• **PROBLEM TO SOLVE**: Tally the lines in the items below that contain the string "order", and reply with that number alone.

____________

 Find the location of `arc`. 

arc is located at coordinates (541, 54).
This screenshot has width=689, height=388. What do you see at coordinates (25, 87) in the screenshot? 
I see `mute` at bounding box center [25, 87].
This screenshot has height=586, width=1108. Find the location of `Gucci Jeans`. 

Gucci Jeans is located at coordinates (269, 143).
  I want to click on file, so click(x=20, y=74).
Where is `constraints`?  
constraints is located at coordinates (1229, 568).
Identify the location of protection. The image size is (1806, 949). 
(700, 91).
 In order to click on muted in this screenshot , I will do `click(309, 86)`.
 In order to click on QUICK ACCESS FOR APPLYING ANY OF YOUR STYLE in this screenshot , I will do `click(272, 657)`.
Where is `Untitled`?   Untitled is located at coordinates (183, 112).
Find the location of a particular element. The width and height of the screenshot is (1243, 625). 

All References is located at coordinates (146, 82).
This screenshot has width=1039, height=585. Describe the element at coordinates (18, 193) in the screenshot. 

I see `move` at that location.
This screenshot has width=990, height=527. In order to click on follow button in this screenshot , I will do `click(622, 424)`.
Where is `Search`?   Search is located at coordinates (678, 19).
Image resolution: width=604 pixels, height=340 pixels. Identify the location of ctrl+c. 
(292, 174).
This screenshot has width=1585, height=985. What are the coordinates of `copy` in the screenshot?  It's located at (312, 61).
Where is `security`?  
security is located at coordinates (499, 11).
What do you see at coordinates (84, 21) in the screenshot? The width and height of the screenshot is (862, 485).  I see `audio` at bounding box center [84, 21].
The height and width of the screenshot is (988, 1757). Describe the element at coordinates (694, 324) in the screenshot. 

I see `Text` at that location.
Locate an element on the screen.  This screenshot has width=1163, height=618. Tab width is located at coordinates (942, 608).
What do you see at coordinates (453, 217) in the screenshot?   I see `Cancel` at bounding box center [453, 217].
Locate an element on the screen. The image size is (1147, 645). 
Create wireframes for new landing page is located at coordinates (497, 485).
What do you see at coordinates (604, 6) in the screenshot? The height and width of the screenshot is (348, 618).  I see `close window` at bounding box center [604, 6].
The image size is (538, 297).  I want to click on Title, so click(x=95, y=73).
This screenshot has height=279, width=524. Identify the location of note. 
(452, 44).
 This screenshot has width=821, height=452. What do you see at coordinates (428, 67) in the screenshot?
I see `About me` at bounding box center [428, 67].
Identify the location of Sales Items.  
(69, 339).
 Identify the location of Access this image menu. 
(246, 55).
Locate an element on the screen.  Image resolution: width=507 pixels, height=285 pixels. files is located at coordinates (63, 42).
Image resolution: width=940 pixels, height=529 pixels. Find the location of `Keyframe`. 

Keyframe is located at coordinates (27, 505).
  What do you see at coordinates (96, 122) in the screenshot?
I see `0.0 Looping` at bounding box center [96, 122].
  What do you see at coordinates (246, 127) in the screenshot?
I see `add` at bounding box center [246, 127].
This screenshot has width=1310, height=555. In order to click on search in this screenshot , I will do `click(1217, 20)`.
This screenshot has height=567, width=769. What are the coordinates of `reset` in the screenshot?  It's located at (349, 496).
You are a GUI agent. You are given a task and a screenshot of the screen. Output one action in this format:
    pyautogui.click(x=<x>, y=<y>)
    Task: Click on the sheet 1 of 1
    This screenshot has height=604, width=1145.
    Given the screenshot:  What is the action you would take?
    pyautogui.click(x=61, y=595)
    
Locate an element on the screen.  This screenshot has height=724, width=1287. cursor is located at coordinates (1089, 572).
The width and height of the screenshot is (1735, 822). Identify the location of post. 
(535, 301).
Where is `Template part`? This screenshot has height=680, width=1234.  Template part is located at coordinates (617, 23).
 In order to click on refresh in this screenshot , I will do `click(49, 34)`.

____________

• **THE RESPONSE**: 5